*WHAT TO DO*: Compute how many lines below contain the word "item" and respond with that number only.

*LISTED RECORDS*:
= Beginning of Section =

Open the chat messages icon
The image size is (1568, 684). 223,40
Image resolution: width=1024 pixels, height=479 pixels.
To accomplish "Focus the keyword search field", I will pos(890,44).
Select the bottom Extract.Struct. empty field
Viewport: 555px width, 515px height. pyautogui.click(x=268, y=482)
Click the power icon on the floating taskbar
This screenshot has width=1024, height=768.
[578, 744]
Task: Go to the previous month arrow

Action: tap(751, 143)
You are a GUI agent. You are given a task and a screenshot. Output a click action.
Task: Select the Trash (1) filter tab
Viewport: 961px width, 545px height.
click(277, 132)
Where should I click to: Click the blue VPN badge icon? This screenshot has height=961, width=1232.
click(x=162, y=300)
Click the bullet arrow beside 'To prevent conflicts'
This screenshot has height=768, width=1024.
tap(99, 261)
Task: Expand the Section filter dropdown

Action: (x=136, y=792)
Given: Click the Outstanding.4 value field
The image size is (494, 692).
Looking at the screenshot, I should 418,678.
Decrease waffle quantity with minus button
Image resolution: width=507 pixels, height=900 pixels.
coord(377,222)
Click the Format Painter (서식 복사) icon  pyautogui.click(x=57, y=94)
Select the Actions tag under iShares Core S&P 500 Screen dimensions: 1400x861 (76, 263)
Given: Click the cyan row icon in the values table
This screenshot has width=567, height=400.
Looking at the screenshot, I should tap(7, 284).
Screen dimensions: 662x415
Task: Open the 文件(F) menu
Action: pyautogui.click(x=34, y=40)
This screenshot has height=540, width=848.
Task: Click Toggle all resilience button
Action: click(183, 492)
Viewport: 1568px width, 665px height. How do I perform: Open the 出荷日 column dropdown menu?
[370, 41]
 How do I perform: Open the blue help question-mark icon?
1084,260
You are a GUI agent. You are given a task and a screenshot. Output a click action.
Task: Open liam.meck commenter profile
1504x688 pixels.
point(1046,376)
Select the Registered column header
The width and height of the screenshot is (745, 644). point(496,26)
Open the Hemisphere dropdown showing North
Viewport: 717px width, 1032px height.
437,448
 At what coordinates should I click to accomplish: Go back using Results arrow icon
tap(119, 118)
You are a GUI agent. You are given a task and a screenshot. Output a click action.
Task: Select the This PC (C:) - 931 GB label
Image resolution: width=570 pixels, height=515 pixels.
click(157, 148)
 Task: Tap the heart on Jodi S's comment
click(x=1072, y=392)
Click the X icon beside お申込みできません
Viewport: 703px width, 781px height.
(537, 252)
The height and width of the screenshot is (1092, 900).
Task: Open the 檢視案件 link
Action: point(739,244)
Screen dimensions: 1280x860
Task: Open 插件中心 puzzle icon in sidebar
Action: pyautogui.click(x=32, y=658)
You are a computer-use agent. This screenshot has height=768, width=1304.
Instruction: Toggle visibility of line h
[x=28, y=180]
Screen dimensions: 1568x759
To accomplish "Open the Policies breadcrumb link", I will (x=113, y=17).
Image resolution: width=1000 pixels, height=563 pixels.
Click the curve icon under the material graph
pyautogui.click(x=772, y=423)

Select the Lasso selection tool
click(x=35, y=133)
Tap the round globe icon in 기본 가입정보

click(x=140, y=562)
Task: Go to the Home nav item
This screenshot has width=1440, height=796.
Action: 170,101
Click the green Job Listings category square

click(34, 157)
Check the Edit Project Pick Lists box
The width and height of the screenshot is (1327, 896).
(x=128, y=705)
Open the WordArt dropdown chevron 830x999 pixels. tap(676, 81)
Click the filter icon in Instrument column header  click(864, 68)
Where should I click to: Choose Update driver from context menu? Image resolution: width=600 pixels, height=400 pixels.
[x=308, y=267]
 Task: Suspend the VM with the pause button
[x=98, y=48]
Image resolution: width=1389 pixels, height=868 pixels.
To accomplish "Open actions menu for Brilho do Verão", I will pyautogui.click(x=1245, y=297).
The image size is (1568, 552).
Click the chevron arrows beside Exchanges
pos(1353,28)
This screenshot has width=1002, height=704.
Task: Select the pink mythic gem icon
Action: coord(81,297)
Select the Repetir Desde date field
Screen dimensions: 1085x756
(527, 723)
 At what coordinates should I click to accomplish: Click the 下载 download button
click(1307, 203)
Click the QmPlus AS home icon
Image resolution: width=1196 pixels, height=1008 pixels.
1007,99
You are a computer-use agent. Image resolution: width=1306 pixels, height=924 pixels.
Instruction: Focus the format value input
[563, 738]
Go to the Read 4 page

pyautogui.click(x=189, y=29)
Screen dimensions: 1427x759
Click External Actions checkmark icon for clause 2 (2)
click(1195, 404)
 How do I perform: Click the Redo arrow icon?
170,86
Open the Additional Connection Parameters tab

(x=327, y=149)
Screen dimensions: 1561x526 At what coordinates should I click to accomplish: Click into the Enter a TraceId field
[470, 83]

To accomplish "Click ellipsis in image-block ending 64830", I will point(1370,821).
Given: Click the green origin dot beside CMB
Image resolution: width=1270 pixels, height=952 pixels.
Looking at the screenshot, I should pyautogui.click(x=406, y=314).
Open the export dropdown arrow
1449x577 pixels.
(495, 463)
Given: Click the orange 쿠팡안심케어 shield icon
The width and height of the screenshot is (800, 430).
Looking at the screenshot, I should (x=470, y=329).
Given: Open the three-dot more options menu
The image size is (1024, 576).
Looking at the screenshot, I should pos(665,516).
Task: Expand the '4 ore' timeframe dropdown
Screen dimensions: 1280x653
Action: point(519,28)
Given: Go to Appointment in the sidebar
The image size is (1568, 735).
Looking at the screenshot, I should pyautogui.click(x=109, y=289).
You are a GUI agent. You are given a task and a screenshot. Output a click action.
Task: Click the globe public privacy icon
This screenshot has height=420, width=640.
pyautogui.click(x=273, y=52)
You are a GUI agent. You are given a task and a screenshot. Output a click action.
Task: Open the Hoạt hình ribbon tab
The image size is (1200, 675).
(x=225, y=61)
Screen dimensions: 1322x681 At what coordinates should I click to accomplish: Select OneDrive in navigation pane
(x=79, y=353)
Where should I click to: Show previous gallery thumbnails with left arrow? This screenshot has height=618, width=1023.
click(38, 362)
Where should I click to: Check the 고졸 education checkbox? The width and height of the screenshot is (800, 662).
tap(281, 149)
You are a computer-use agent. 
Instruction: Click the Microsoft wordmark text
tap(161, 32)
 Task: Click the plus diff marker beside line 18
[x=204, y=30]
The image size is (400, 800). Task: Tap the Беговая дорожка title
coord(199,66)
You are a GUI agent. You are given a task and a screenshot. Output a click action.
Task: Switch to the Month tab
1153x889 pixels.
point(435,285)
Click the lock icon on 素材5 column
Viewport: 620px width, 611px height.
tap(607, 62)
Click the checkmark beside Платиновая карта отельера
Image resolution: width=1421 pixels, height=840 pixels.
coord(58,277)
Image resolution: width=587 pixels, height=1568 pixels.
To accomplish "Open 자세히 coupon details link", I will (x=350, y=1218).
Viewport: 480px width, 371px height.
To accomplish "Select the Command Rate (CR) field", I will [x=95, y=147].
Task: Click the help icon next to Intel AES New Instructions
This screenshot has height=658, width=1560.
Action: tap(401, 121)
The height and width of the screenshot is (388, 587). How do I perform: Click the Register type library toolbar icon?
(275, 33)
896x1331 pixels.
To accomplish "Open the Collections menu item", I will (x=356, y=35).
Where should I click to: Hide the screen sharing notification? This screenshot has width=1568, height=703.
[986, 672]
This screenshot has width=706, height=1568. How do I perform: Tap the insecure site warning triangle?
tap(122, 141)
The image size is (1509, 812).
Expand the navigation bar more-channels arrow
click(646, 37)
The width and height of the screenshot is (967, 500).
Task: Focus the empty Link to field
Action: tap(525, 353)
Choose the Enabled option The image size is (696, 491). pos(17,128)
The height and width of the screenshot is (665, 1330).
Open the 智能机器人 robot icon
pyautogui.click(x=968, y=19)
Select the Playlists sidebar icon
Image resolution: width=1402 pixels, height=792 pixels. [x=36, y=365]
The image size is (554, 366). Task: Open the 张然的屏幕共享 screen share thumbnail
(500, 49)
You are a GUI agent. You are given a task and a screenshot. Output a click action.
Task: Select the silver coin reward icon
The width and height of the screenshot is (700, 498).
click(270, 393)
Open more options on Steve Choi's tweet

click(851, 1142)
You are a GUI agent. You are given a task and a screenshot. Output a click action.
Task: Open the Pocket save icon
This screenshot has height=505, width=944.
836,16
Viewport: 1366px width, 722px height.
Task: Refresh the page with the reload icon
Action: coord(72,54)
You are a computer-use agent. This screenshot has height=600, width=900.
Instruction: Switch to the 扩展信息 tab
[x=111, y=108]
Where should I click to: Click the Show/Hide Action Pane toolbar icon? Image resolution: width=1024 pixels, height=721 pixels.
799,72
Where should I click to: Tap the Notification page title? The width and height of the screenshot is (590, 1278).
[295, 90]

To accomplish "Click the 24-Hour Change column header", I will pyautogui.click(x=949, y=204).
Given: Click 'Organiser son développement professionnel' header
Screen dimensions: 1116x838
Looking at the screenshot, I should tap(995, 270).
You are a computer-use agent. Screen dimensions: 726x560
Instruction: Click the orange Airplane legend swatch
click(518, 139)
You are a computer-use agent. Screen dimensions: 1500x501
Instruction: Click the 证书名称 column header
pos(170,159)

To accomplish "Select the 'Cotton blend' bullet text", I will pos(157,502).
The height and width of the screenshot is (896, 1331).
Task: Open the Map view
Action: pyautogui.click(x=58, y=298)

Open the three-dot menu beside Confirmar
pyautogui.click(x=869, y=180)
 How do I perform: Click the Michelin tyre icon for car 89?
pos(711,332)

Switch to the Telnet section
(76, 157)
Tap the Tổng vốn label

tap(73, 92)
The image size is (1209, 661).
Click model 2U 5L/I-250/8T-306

= End of Section =

*ANSWER SPACE*: 2